• [WORK TASK]: For the entries below, report the number of lines containing "pixels", without any other content.

• [INPUT MATERIAL]:
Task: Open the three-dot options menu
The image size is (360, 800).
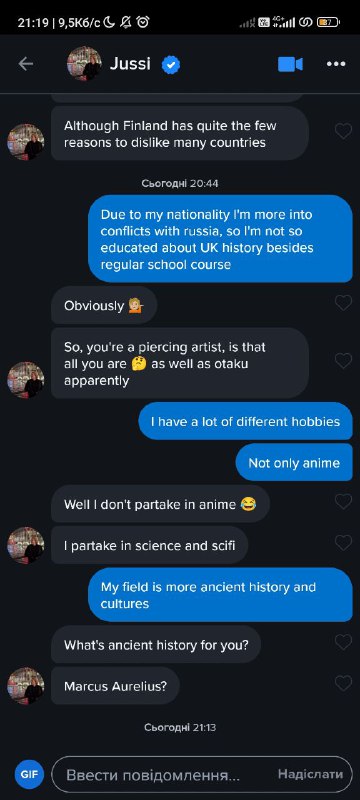Action: (x=336, y=64)
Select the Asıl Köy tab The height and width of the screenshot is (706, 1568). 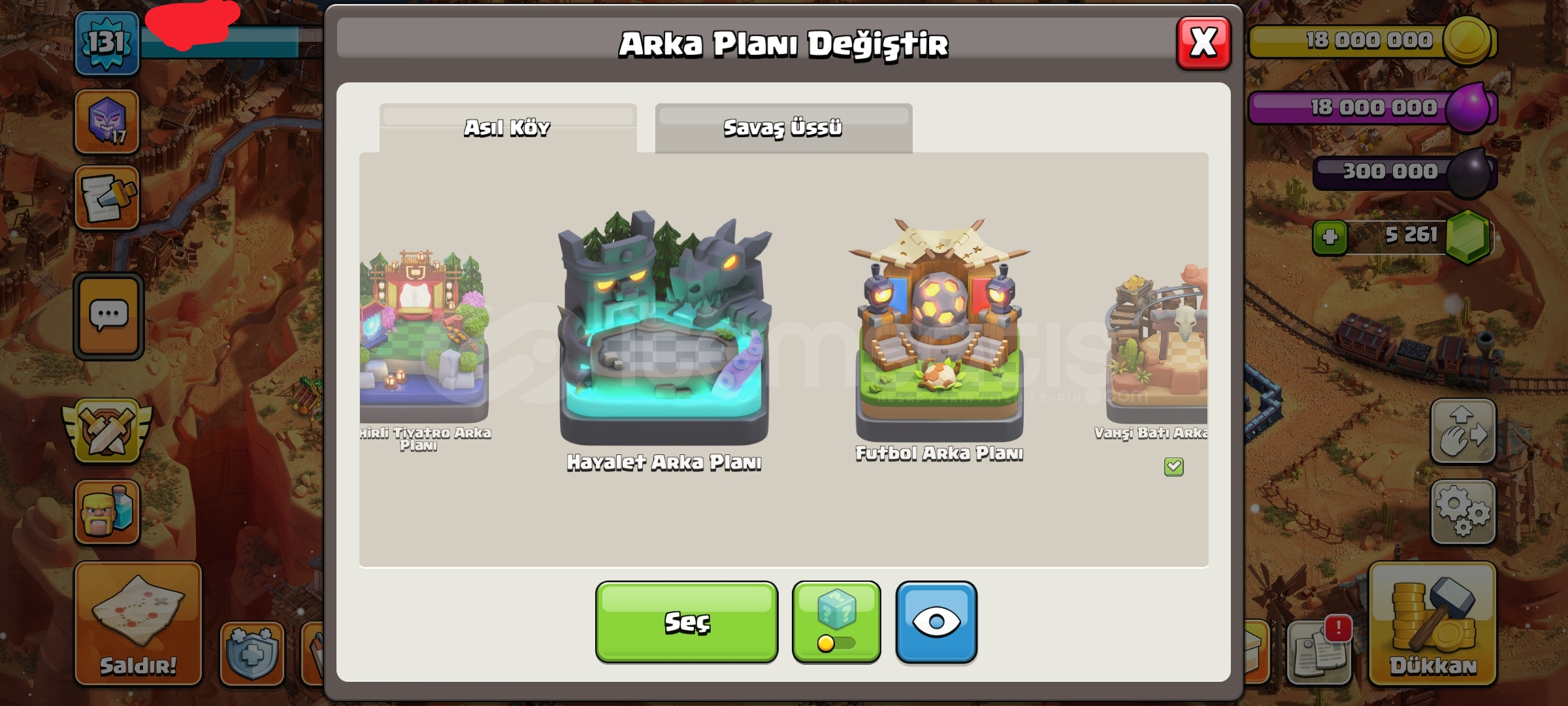[508, 128]
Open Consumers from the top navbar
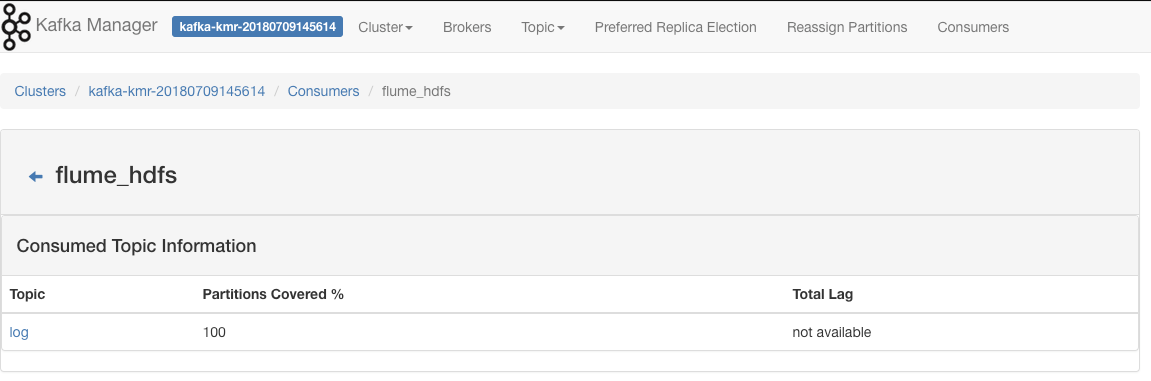Viewport: 1151px width, 381px height. click(x=973, y=27)
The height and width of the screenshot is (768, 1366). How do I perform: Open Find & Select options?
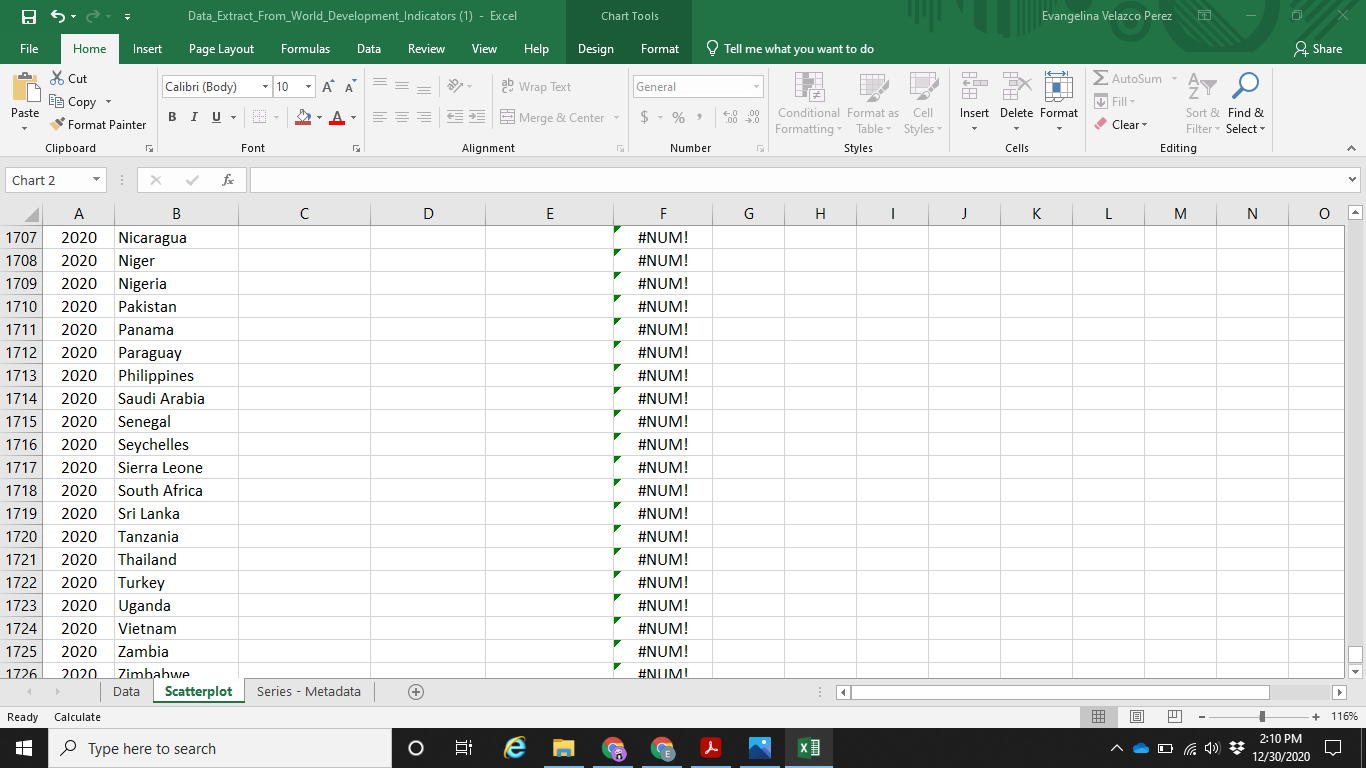pos(1245,104)
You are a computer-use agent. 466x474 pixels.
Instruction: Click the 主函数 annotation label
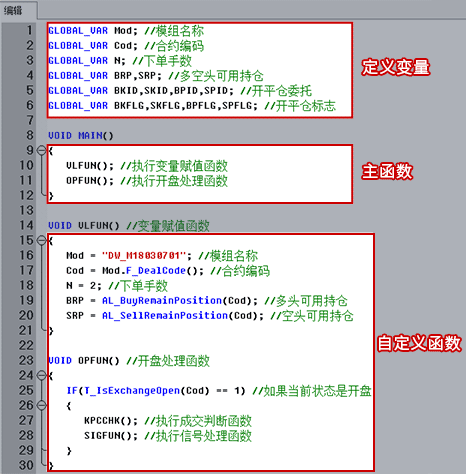(387, 172)
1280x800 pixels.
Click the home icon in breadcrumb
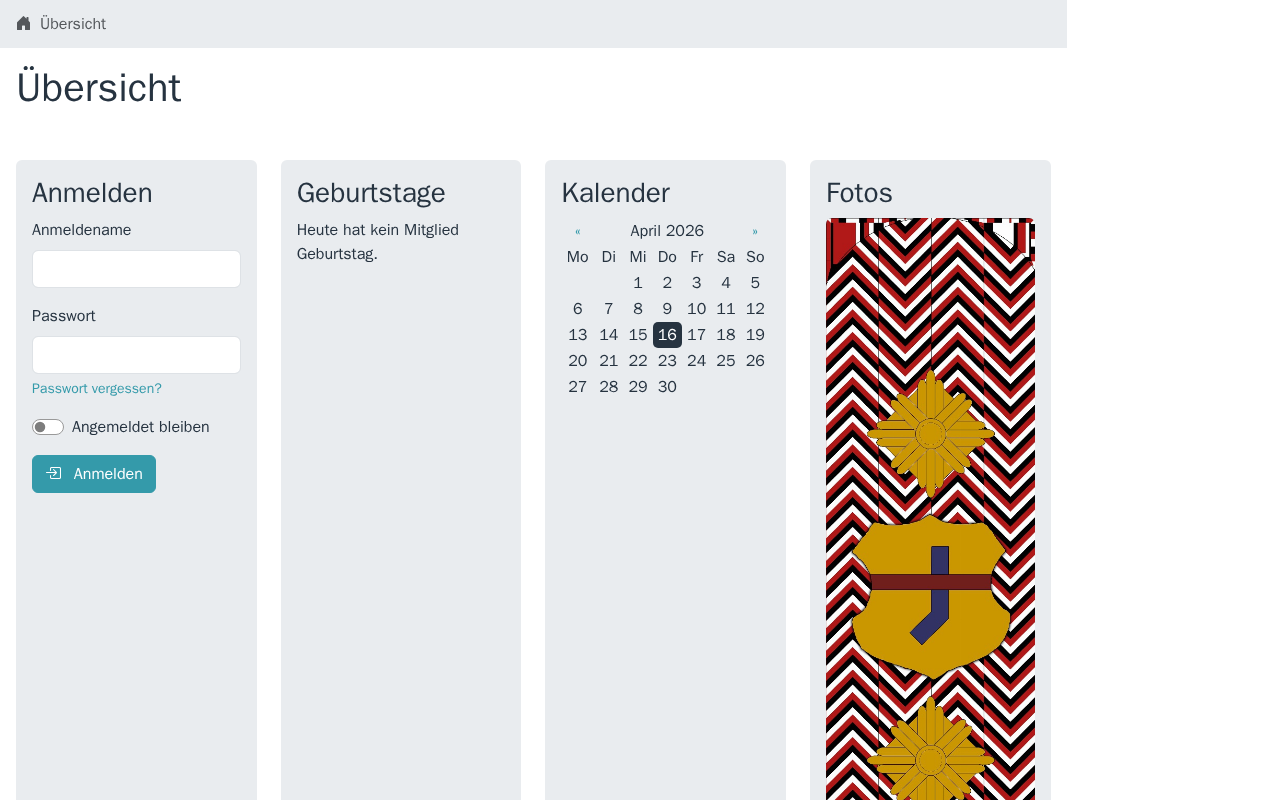(x=24, y=23)
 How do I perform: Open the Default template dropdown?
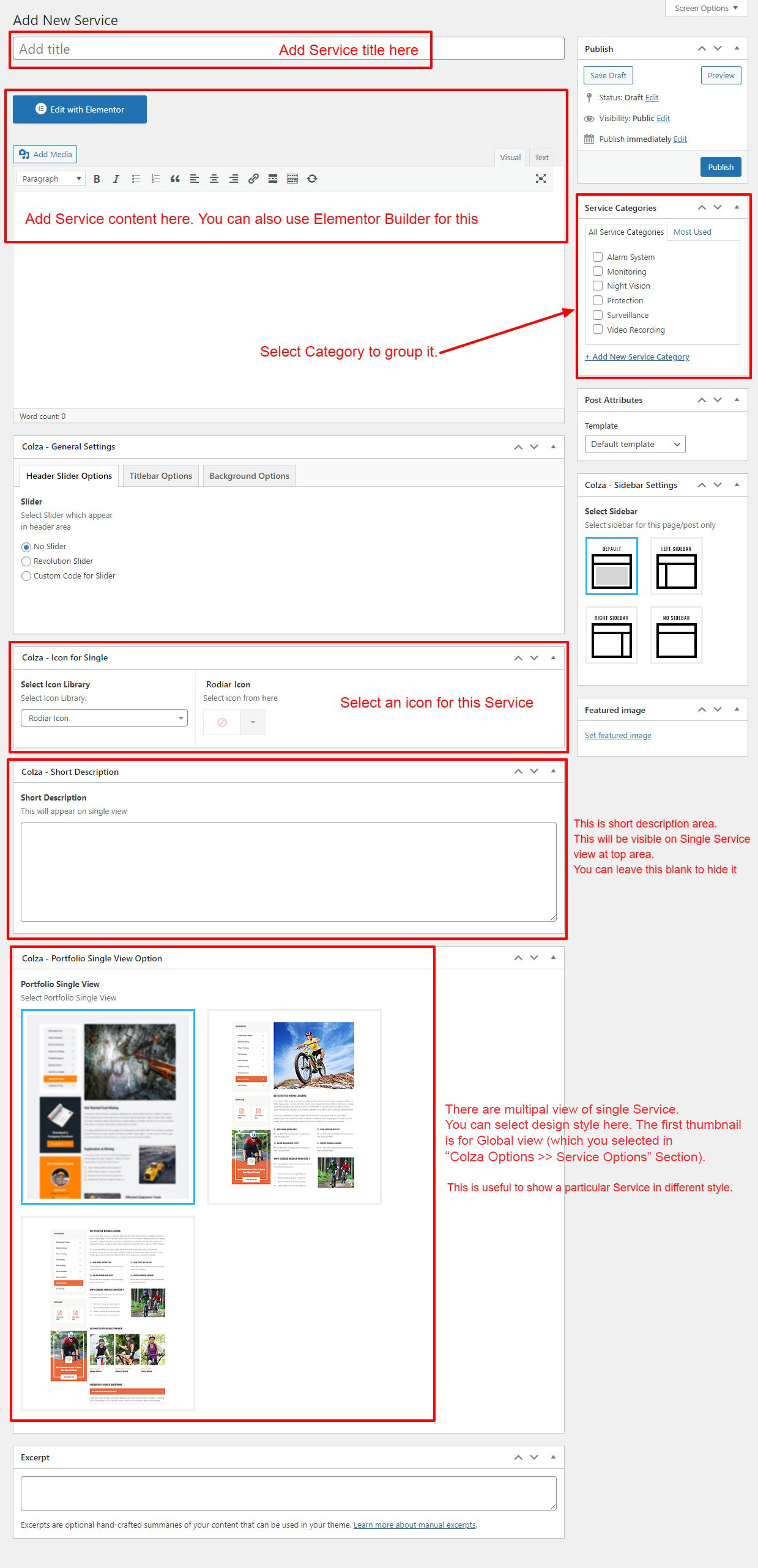pos(634,444)
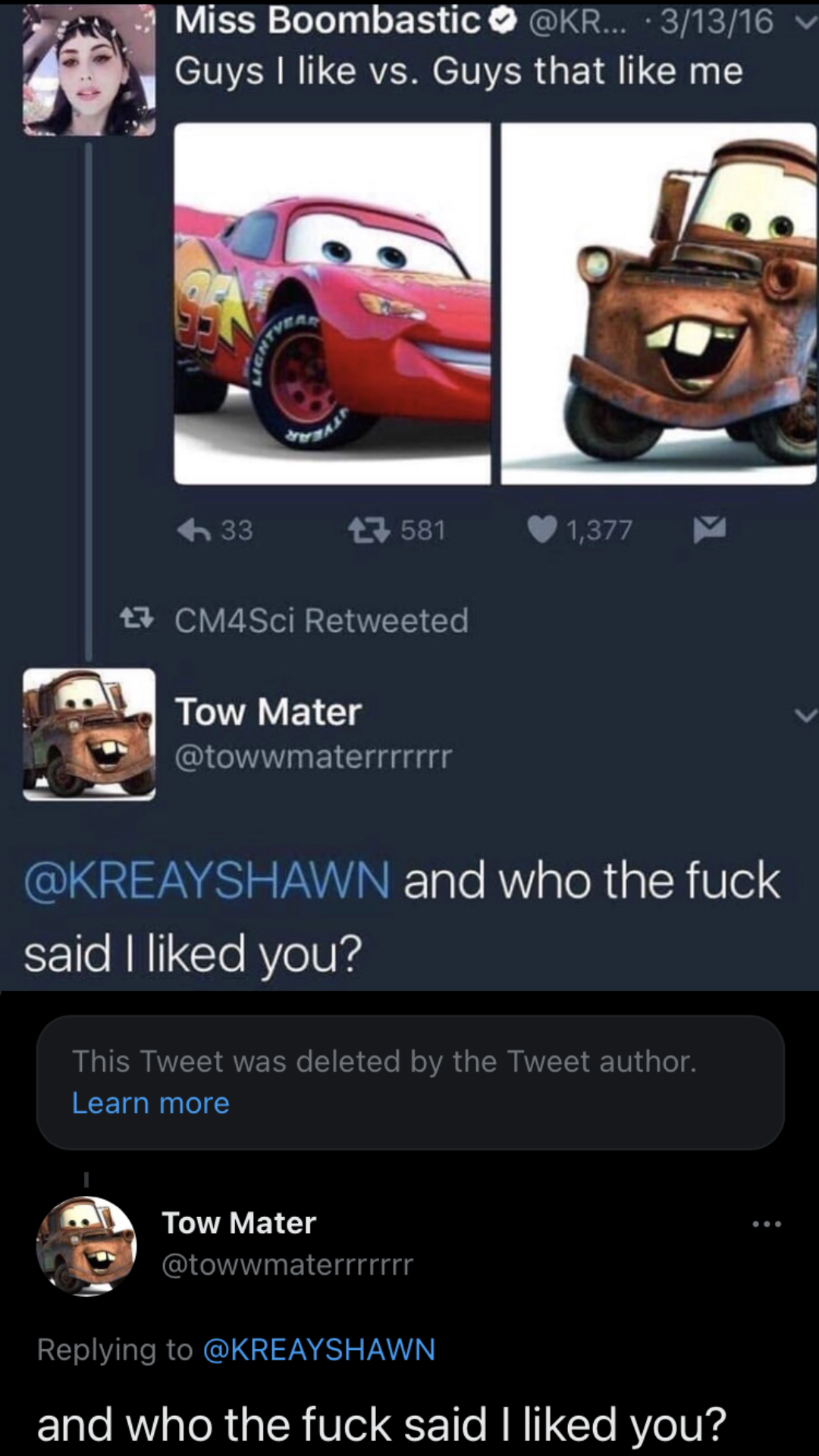Screen dimensions: 819x1456
Task: Open direct message icon on the tweet
Action: click(x=711, y=529)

• [WRITTEN REPLY]: 2